As I see it, glibc does exactly this, see
http://sources.redhat.com/cgi-bin/cvsweb.cgi/libc/wctype/wcfuncs.c?rev=1.20&content-type=text/x-cvsweb-markup&cvsroot=glibc
-- 
Feri.
___
Glasgow-haskell-users mailing list
Glasgow-haskell-users@haskell.org
http://www.haskell.org/mailman/listinfo/glasgow-haskell-users


Re: isSpace is too slow

2007-05-21 Thread Simon Marlow

Neil Mitchell wrote:

Hi


Want to try also the
Data.ByteString.Base.isSpaceWord8 :: Word8 -> Bool


isspace: 0.375
iswspace: 0.400
ByteString: 0.460
Char: 0.672

Not as fast as isspace/iswspace, but quite a bit faster than Char.
Perhaps someone needs to take a peek at the generated ASM for each of
these routines and see where the Haskell one is falling down.


Depending on the platform, iswspace might not be checking the full Unicode 
character space here: on Linux it doesn't unless you have LANG set, I think. 
The Data.Char version does support full Unicode.

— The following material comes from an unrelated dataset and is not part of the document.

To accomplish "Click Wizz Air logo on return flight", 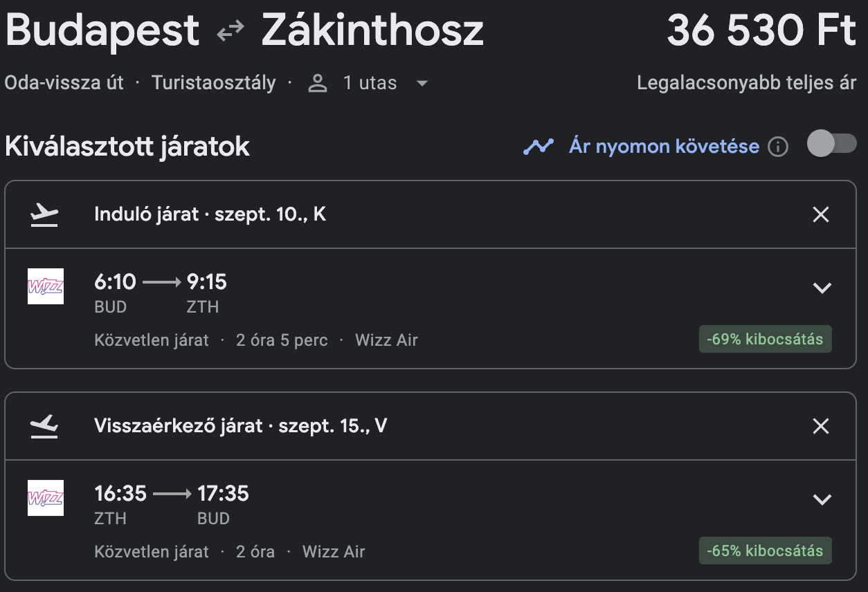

That's not to say we couldn't improve things here, I'm sure we can.

Cheers,
Simon
___
Glasgow-haskell-users mailing list
Glasgow-haskell-users@haskell.org
http://www.haskell.org/mailman/listinfo/glasgow-haskell-users


Re: isSpace is too slow

2007-05-21 Thread Ketil Malde
On Sun, 2007-05-20 at 16:59 +0100, Duncan Coutts wrote:

> isSpace c   =  c == ' ' ||
>c == '\t'||
>c == '\n'||
>c == '\r'||
>c == '\f'||
>c == '\v'||
>c == '\xa0'  ||
>iswspace (fromIntegral (ord c)) /= 0
> 
> iswspace does a generic lookup in the unicode property database I think.

So there's little hope of beating iswspace unless your input contains a
lot of spaces, I guess - for all non-space, we call iswspace, which
presumably repeats the tests for ASCII space.

Wouldn't something along these lines be more efficient?

isSpace :: Char -> Bool
isSpace = isSp . ord
isSp c | c <= 13= c >= 8  -- \b..\r
   | c <= 127   = c == 32 -- ' '
   | c <= 255   = c == 0xa0 -- nbsp
   | otherwise  = iswspace(..)

A quick test shows about a factor two improvement
on /usr/share/dict/words, but that will of course only trig the first
match.

-k




___
Glasgow-haskell-users mailing list
Glasgow-haskell-users@haskell.org
http://www.haskell.org/mailman/listinfo/glasgow-haskell-users


Re: isSpace is too slow

2007-05-21 Thread Yitzchak Gale

Duncan Coutts wrote:

iswspace... We could short-cut that for ascii characters.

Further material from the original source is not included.